Assignment: Print, exactly and completely, the data that appears below.

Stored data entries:
= Beginning of Section =

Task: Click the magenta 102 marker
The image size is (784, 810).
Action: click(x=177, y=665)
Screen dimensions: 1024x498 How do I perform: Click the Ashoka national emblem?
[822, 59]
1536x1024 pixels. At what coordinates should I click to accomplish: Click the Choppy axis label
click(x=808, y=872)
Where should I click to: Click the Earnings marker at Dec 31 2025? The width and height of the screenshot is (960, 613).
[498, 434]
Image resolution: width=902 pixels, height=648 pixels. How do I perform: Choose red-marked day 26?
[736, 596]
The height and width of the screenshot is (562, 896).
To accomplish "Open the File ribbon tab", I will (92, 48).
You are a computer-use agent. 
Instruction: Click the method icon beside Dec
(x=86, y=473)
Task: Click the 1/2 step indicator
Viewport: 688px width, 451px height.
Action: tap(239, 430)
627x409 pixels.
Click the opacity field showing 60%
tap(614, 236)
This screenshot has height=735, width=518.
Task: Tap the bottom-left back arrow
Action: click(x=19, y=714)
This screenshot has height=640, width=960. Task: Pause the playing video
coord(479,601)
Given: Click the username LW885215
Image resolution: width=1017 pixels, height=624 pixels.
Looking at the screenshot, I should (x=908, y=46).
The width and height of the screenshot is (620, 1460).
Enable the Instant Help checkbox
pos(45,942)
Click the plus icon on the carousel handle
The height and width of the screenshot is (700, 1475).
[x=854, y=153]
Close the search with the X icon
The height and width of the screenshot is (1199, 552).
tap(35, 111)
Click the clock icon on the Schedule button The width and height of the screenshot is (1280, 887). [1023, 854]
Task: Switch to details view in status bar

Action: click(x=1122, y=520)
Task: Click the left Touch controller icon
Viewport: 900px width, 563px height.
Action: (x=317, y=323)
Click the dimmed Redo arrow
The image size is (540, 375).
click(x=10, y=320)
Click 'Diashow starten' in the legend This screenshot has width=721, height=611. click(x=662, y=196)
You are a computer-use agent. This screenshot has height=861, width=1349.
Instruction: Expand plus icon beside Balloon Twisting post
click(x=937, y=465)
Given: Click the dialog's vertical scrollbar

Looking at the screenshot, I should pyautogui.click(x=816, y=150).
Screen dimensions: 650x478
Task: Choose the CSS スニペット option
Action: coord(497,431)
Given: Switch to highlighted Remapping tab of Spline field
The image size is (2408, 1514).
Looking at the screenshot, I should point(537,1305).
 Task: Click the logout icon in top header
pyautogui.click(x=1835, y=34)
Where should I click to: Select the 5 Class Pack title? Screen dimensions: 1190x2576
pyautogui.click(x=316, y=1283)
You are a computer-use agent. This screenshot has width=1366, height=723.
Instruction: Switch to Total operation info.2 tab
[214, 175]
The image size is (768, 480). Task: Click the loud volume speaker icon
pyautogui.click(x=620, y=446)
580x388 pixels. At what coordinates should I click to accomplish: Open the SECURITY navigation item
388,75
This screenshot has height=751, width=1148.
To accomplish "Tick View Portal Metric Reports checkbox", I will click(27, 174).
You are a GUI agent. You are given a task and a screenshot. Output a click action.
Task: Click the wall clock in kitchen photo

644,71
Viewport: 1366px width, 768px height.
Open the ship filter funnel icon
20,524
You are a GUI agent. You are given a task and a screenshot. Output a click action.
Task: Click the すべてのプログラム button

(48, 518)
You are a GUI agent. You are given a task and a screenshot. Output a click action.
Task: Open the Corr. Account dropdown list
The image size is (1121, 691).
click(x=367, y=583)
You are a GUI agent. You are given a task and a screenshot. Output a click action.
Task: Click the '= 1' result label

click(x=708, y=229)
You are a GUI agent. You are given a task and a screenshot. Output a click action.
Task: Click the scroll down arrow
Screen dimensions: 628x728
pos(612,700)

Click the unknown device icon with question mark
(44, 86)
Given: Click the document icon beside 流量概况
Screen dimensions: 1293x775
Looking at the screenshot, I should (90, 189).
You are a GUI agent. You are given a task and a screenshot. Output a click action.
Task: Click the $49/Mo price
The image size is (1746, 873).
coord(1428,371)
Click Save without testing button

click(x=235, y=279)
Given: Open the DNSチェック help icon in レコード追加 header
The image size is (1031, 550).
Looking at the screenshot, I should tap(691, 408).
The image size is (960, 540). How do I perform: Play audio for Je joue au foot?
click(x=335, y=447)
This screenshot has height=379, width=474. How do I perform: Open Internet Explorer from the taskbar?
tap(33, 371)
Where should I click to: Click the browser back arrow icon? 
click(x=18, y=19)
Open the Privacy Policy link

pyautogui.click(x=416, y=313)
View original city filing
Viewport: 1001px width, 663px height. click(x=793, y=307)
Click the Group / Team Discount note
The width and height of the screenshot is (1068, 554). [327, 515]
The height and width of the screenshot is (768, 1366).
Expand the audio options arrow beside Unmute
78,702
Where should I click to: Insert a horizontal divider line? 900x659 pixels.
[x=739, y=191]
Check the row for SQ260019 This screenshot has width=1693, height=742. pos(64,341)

= End of Section =

Expected answer:
Task: Click the magenta 102 marker
The image size is (784, 810).
Action: click(x=177, y=665)
Screen dimensions: 1024x498 How do I perform: Click the Ashoka national emblem?
[822, 59]
1536x1024 pixels. At what coordinates should I click to accomplish: Click the Choppy axis label
click(x=808, y=872)
Where should I click to: Click the Earnings marker at Dec 31 2025? The width and height of the screenshot is (960, 613).
[498, 434]
Image resolution: width=902 pixels, height=648 pixels. How do I perform: Choose red-marked day 26?
[736, 596]
The height and width of the screenshot is (562, 896).
To accomplish "Open the File ribbon tab", I will (92, 48).
You are a computer-use agent. 
Instruction: Click the method icon beside Dec
(x=86, y=473)
Task: Click the 1/2 step indicator
Viewport: 688px width, 451px height.
Action: tap(239, 430)
627x409 pixels.
Click the opacity field showing 60%
tap(614, 236)
This screenshot has height=735, width=518.
Task: Tap the bottom-left back arrow
Action: click(x=19, y=714)
This screenshot has height=640, width=960. Task: Pause the playing video
coord(479,601)
Given: Click the username LW885215
Image resolution: width=1017 pixels, height=624 pixels.
Looking at the screenshot, I should (x=908, y=46).
The width and height of the screenshot is (620, 1460).
Enable the Instant Help checkbox
pos(45,942)
Click the plus icon on the carousel handle
The height and width of the screenshot is (700, 1475).
[x=854, y=153]
Close the search with the X icon
The height and width of the screenshot is (1199, 552).
tap(35, 111)
Click the clock icon on the Schedule button The width and height of the screenshot is (1280, 887). [1023, 854]
Task: Switch to details view in status bar

Action: click(x=1122, y=520)
Task: Click the left Touch controller icon
Viewport: 900px width, 563px height.
Action: (x=317, y=323)
Click the dimmed Redo arrow
The image size is (540, 375).
click(x=10, y=320)
Click 'Diashow starten' in the legend This screenshot has width=721, height=611. click(x=662, y=196)
You are a computer-use agent. This screenshot has height=861, width=1349.
Instruction: Expand plus icon beside Balloon Twisting post
click(x=937, y=465)
Given: Click the dialog's vertical scrollbar

Looking at the screenshot, I should pyautogui.click(x=816, y=150).
Screen dimensions: 650x478
Task: Choose the CSS スニペット option
Action: coord(497,431)
Given: Switch to highlighted Remapping tab of Spline field
The image size is (2408, 1514).
Looking at the screenshot, I should point(537,1305).
 Task: Click the logout icon in top header
pyautogui.click(x=1835, y=34)
Where should I click to: Select the 5 Class Pack title? Screen dimensions: 1190x2576
pyautogui.click(x=316, y=1283)
You are a computer-use agent. This screenshot has width=1366, height=723.
Instruction: Switch to Total operation info.2 tab
[214, 175]
The image size is (768, 480). Task: Click the loud volume speaker icon
pyautogui.click(x=620, y=446)
580x388 pixels. At what coordinates should I click to accomplish: Open the SECURITY navigation item
388,75
This screenshot has height=751, width=1148.
To accomplish "Tick View Portal Metric Reports checkbox", I will click(27, 174).
You are a GUI agent. You are given a task and a screenshot. Output a click action.
Task: Click the wall clock in kitchen photo

644,71
Viewport: 1366px width, 768px height.
Open the ship filter funnel icon
20,524
You are a GUI agent. You are given a task and a screenshot. Output a click action.
Task: Click the すべてのプログラム button

(48, 518)
You are a GUI agent. You are given a task and a screenshot. Output a click action.
Task: Open the Corr. Account dropdown list
The image size is (1121, 691).
click(x=367, y=583)
You are a GUI agent. You are given a task and a screenshot. Output a click action.
Task: Click the '= 1' result label

click(x=708, y=229)
You are a GUI agent. You are given a task and a screenshot. Output a click action.
Task: Click the scroll down arrow
Screen dimensions: 628x728
pos(612,700)

Click the unknown device icon with question mark
(44, 86)
Given: Click the document icon beside 流量概况
Screen dimensions: 1293x775
Looking at the screenshot, I should (90, 189).
You are a GUI agent. You are given a task and a screenshot. Output a click action.
Task: Click the $49/Mo price
The image size is (1746, 873).
coord(1428,371)
Click Save without testing button

click(x=235, y=279)
Given: Open the DNSチェック help icon in レコード追加 header
The image size is (1031, 550).
Looking at the screenshot, I should tap(691, 408).
The image size is (960, 540). How do I perform: Play audio for Je joue au foot?
click(x=335, y=447)
This screenshot has height=379, width=474. How do I perform: Open Internet Explorer from the taskbar?
tap(33, 371)
Where should I click to: Click the browser back arrow icon? 
click(x=18, y=19)
Open the Privacy Policy link

pyautogui.click(x=416, y=313)
View original city filing
Viewport: 1001px width, 663px height. click(x=793, y=307)
Click the Group / Team Discount note
The width and height of the screenshot is (1068, 554). [327, 515]
The height and width of the screenshot is (768, 1366).
Expand the audio options arrow beside Unmute
78,702
Where should I click to: Insert a horizontal divider line? 900x659 pixels.
[x=739, y=191]
Check the row for SQ260019 This screenshot has width=1693, height=742. pos(64,341)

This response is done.